> [PASSAGE PROVIDED]
++++++++++++++++++++

# Part Fix a Tracker Mortgage



## sionnach (5 May 2011)

Hi 

Did anyone see this week's Consumer Show on RTE? Eddie Hobbs is recommending that Tracker mortgageholders consider part fixing their Tracker mortgages.

Does anyone know if Bank of Ireland offer this option?  How does it work? Does it mean that your full mortgage cannot be placed on a tracker rate again? Also, do you feel that Eddie is correct in his opinion?


----------



## Brendan Burgess (5 May 2011)

It was very strange advice and it really isn't the type of issue which is suitable for quick tips. 

It would be a very bad idea to give up a cheap tracker to fix for a short period. 

He was suggesting fixing part of your mortgage for 10 years. 

We won't know for 10 years whether he is right or not, but I would think it very unlikely. 

PTSB is giving people a 10% bonus for paying off a cheap tracker. Maybe the others will follow suit. Or maybe they will give an inducement to switch to a fixed rate. I certainly would not be recommending it.


----------



## TheJackal (6 May 2011)

There were some bargain 10 year fixed mortgages this time last year but they're long gone.

Tracker with a good +ECB rate is nearly always best value over lifetime of mortgage. 

Wonder when they show was made before actually being broadcast? Didn't see it myself. Seems poor advice.


----------



## Gekko (6 May 2011)

I genuinely don't think he gets the point...he seems to be of the school that once a fixed rate starts to beat a tracker rate, you're in the money.

This is obviously nonsense, as it's the average rates for the period that you need to look at.

I'm on an ECB + 0.5% tracker, and in my view any alteration of this would be lunacy.  If I had the outstanding mortgage amount in cash tomorrow, I'd stick it on deposit.  And if someone blandly advised me to fix even a portion of the mortgage, I think I'd laugh at them.


----------



## Knuttell (7 May 2011)

Is it even possible too part fix a tracker mortgage?


----------



## mcaul (9 May 2011)

I don't think they took into account the amount of extra money you pay until such time the ecb rates catches up with the fixed rate.

say 10 year fixed at 5.5% v 1% tracker.

The ECB rate would need to head to 4.5% fairly quickly and stay over 4.5% til the end of the 10 year period which in reality is very very doubtful.

If you've got a tracker - keep it intact.


----------

++++++++++++++++++++

(Entries drawn from a collection)

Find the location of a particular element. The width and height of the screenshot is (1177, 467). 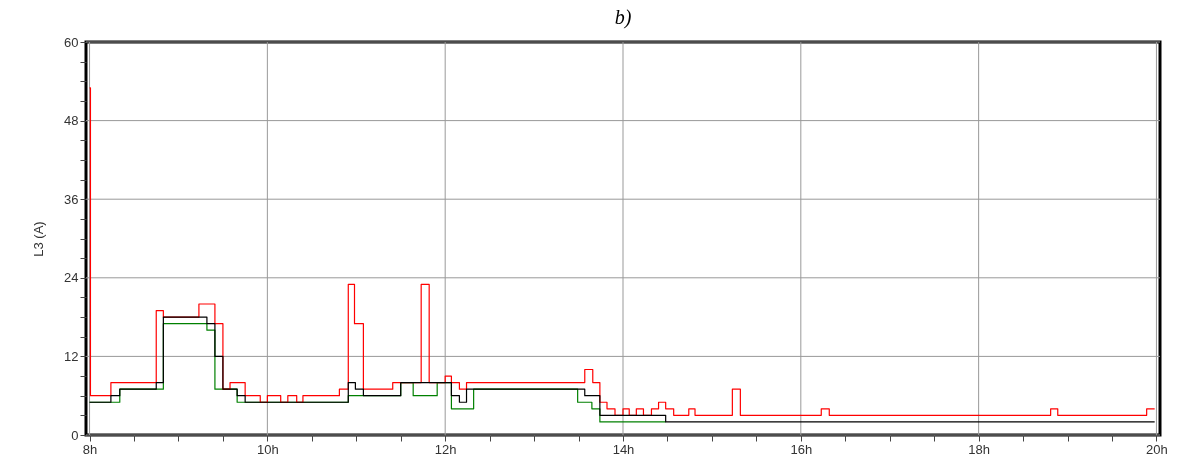

x-tick-label: 12h is located at coordinates (446, 449).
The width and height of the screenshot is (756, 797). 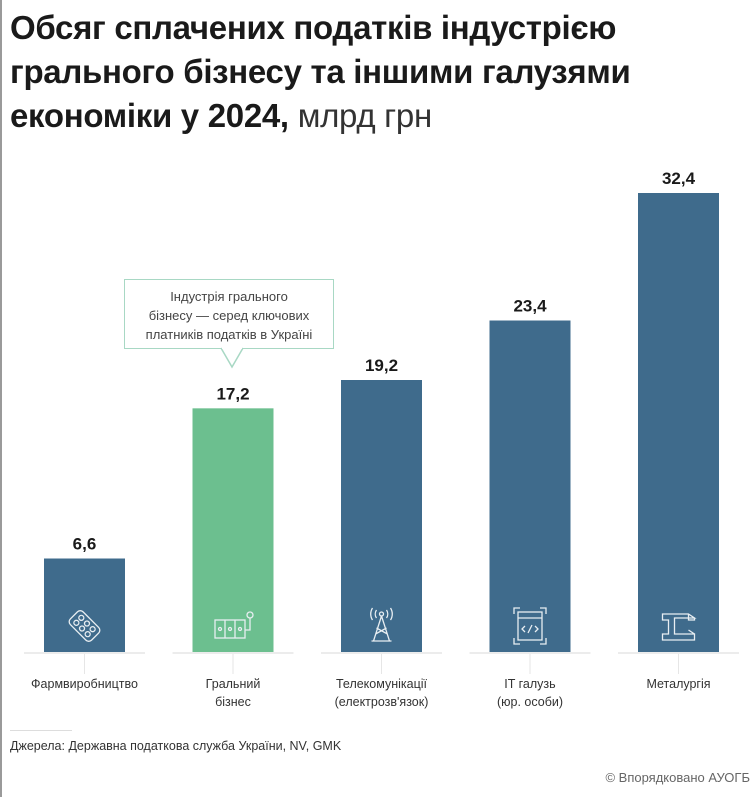 I want to click on category-label: Фармвиробництво, so click(x=84, y=684).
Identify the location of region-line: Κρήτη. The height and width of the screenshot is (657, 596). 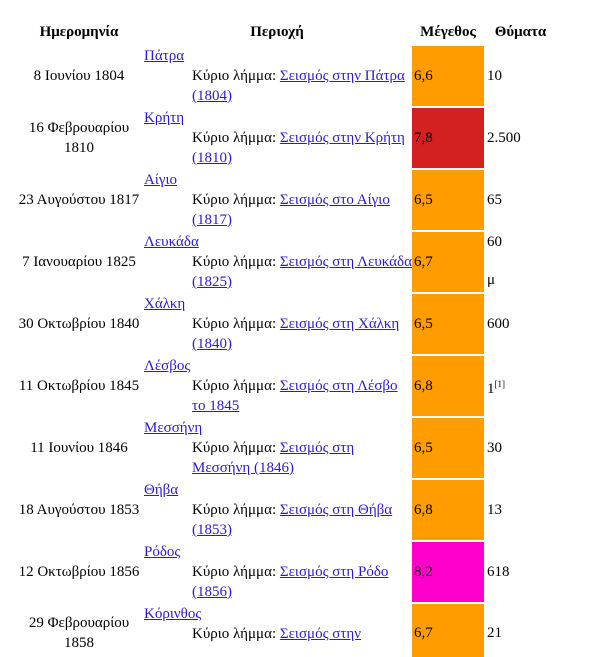
(278, 118).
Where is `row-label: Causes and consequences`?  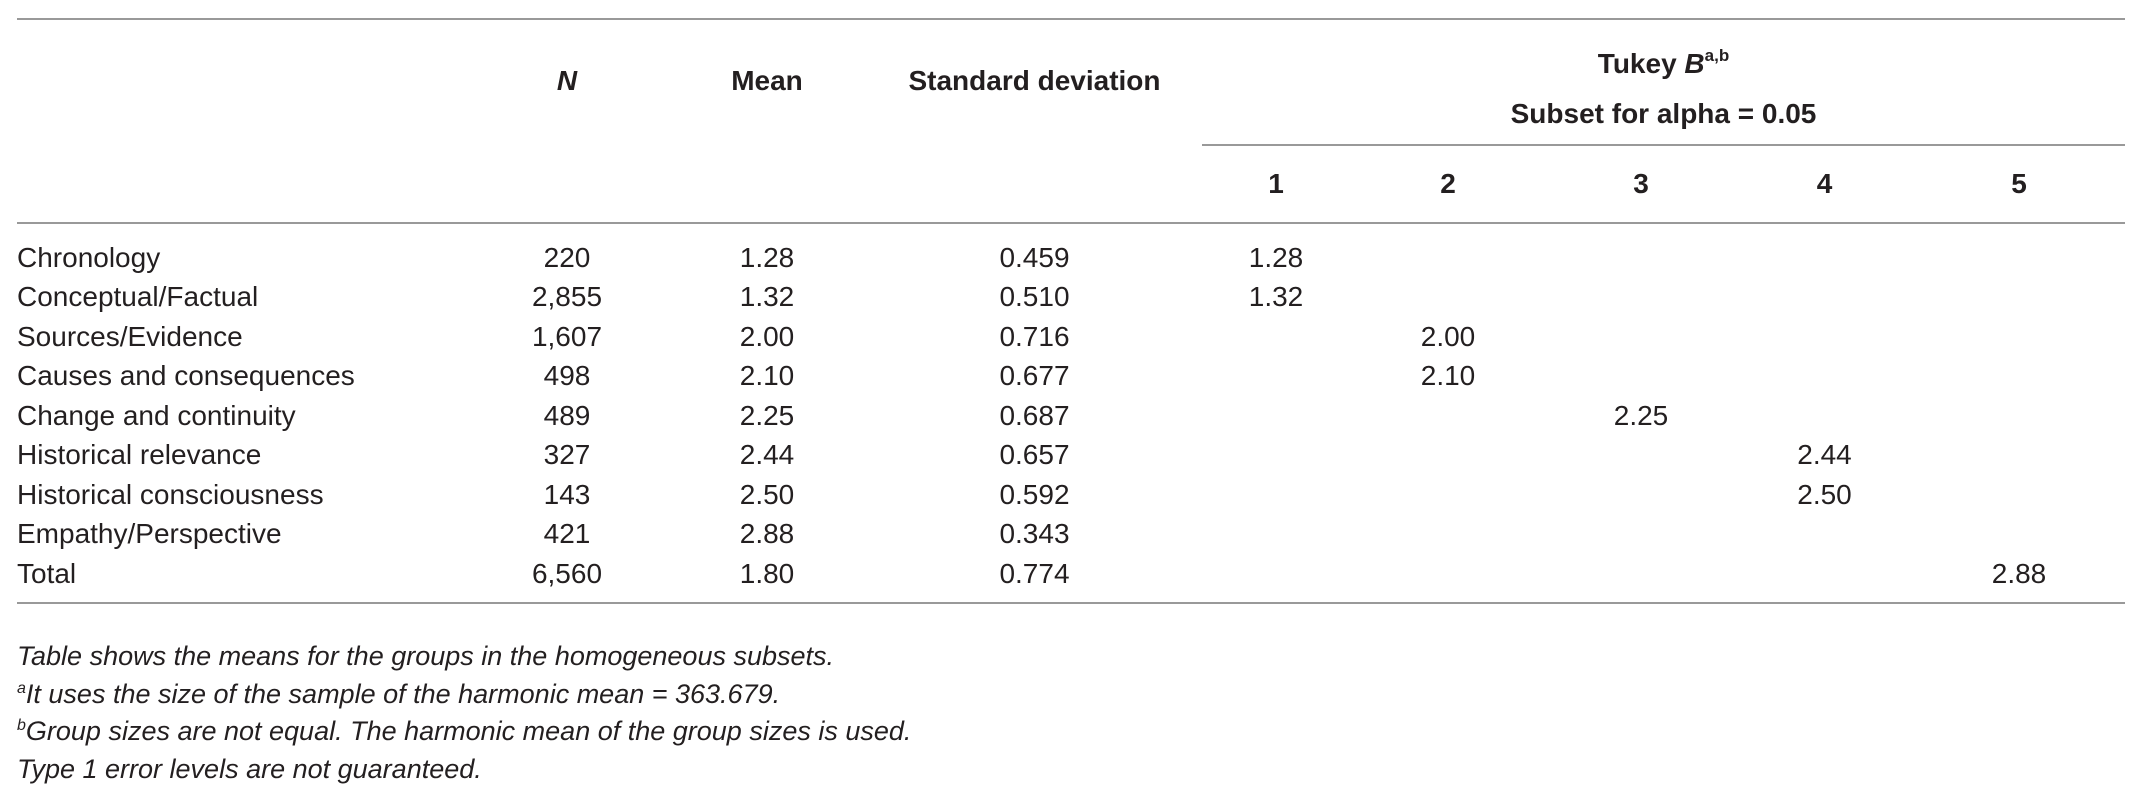 row-label: Causes and consequences is located at coordinates (186, 376).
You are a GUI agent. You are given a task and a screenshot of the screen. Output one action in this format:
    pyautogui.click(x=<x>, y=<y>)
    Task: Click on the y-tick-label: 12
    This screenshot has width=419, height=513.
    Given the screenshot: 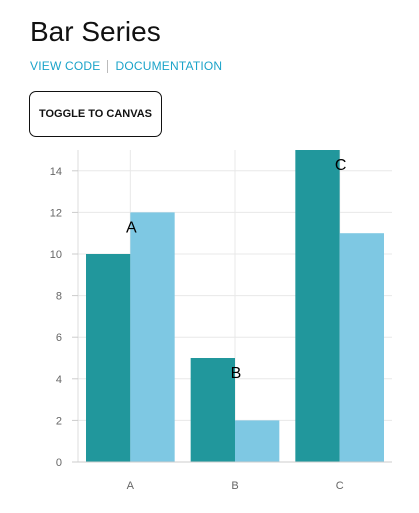 What is the action you would take?
    pyautogui.click(x=56, y=213)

++++++++++++++++++++

> [EXERCISE] Using the forum thread on part-fixing a tracker mortgage, say whether each statement agrees with it, answering yes or no and quoting the deciding words: (a) Brendan Burgess reports that PTSB is offering a 10% bonus for paying off a cheap tracker; (b) Gekko has a tracker at ECB + 1%; (c) TheJackal watched the show. You will not need the data to complete this work.

> [ANSWER SECTION]
(a) Yes: "PTSB is giving people a 10% bonus for paying off a cheap tracker."
(b) No: "I'm on an ECB + 0.5% tracker"
(c) No: "Didn't see it myself."